Entries on where items appear:
============

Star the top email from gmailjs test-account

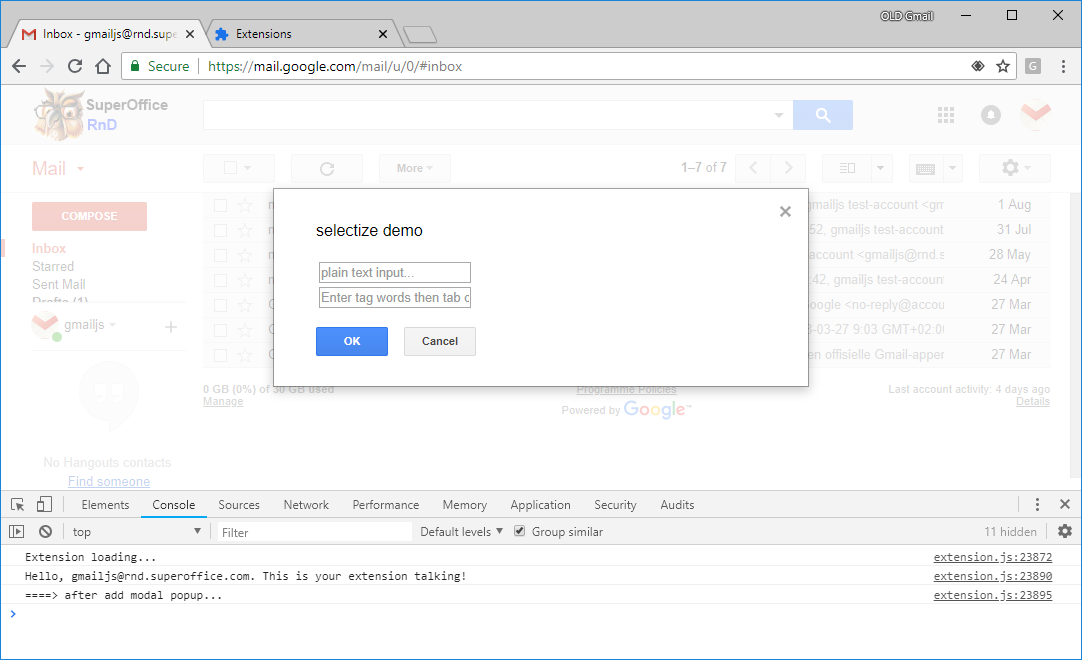(x=244, y=205)
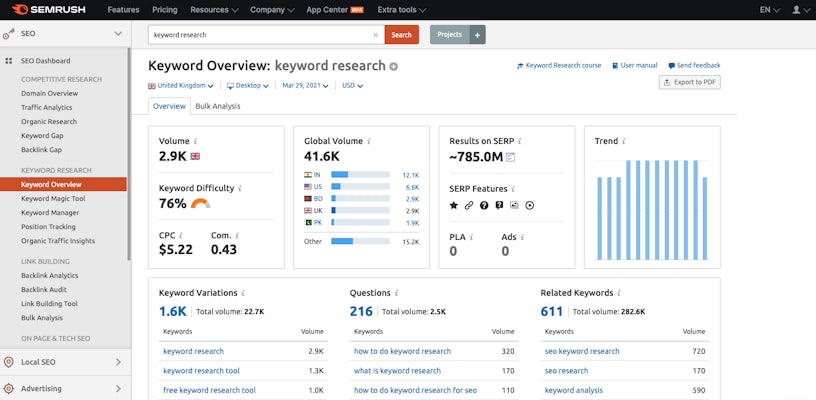Click in the keyword search input field

pos(260,35)
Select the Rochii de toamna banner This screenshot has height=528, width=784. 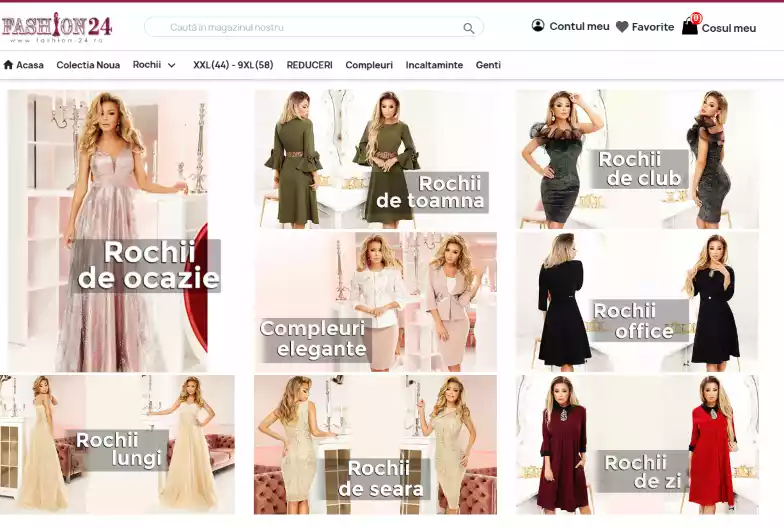pos(375,159)
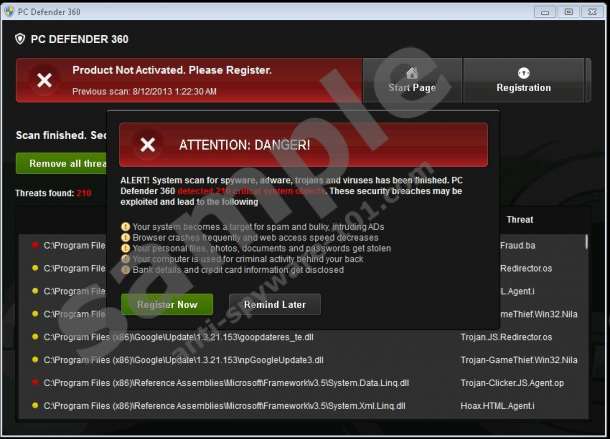Click the title bar PC Defender 360 app icon
610x439 pixels.
(x=9, y=10)
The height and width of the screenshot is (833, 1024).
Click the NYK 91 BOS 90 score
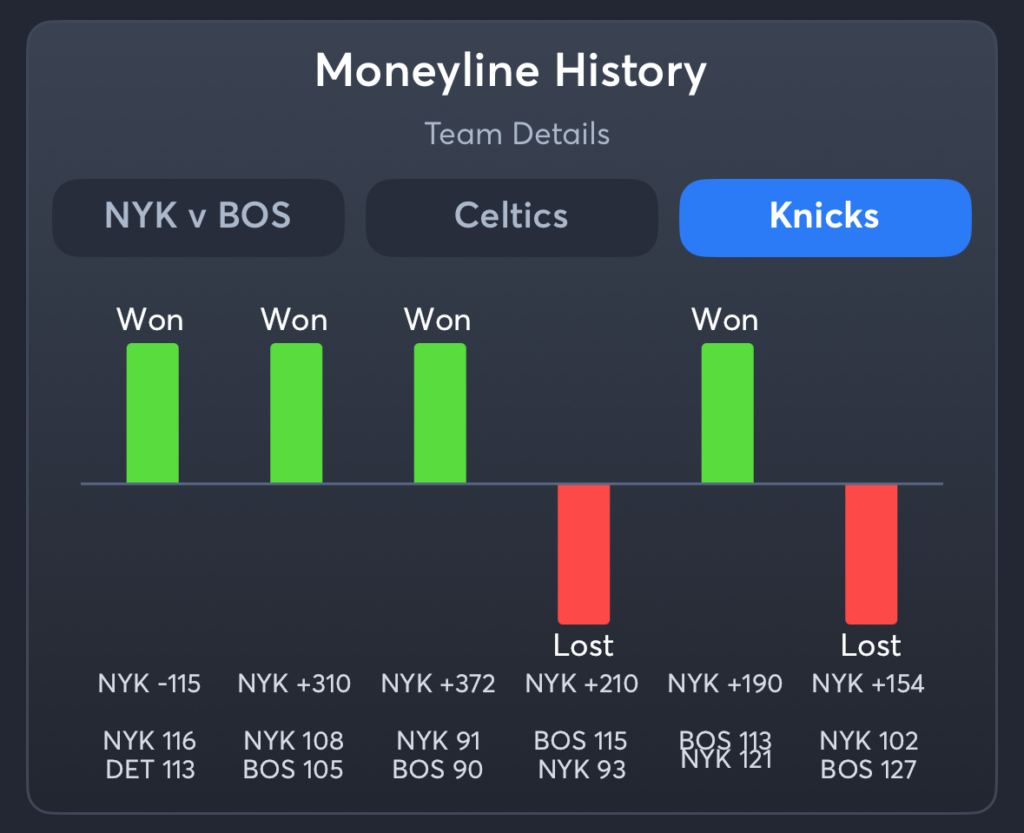[x=438, y=755]
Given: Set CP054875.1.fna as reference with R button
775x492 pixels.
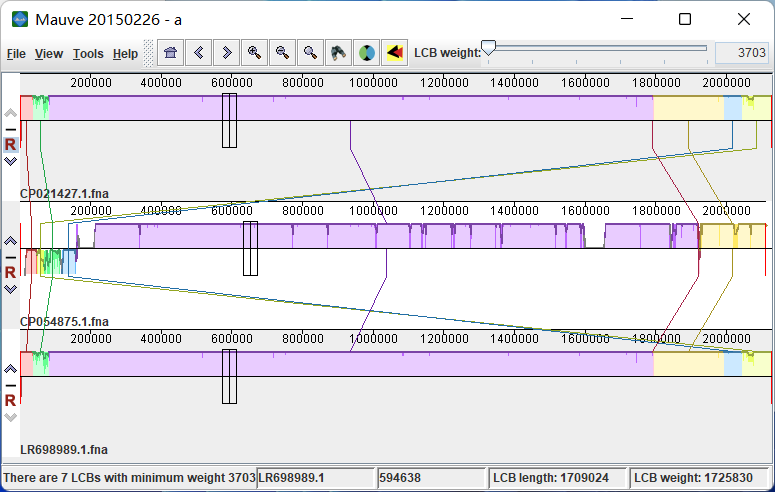Looking at the screenshot, I should [x=10, y=272].
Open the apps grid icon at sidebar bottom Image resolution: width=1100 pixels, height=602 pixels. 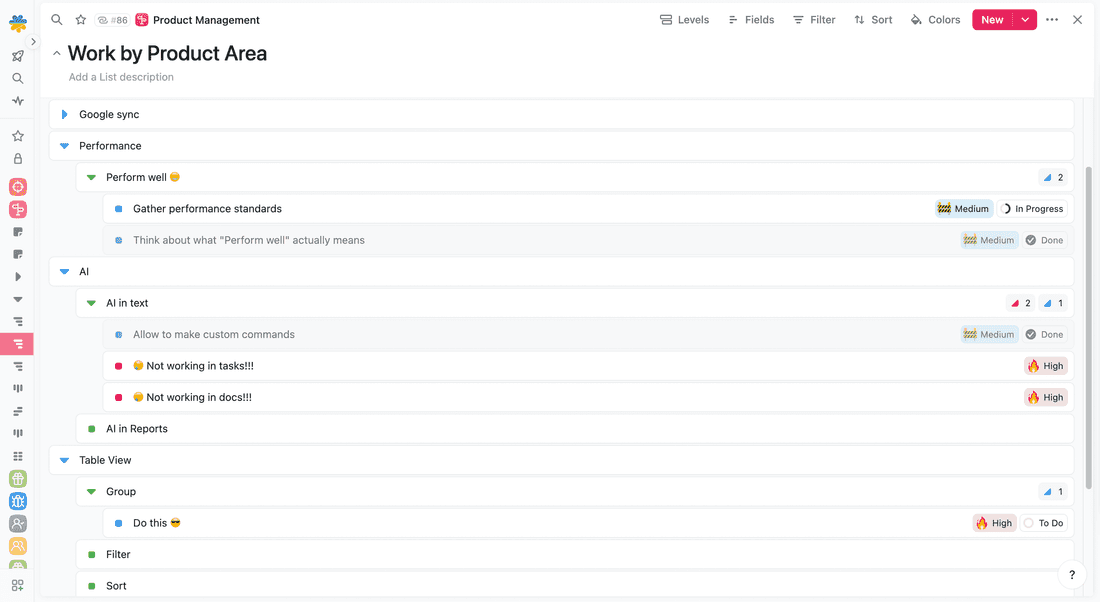pos(18,585)
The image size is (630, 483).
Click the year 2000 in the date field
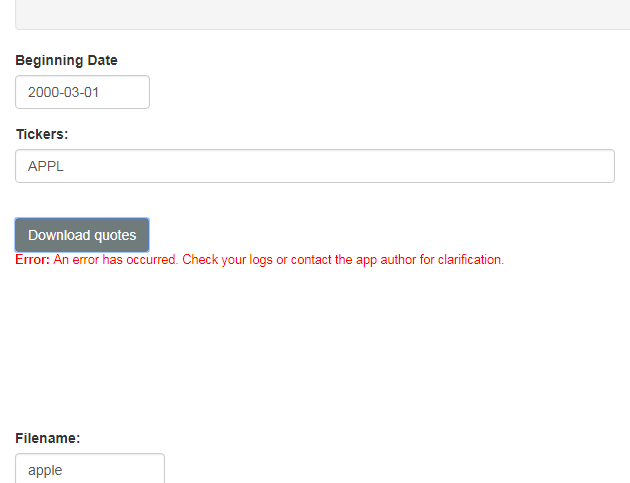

============

● Work to complete: Starting at the line that contains "The image size is (630, 483)." and continuing through the end of the records, present each line as a row of a Markdown table with the columns Row and Record line, numbering the rows. Leave out blank lines and pictures.

● Answer to the task:
| Row | Record line |
|---|---|
| 1 | The image size is (630, 483). |
| 2 | Click the year 2000 in the date field |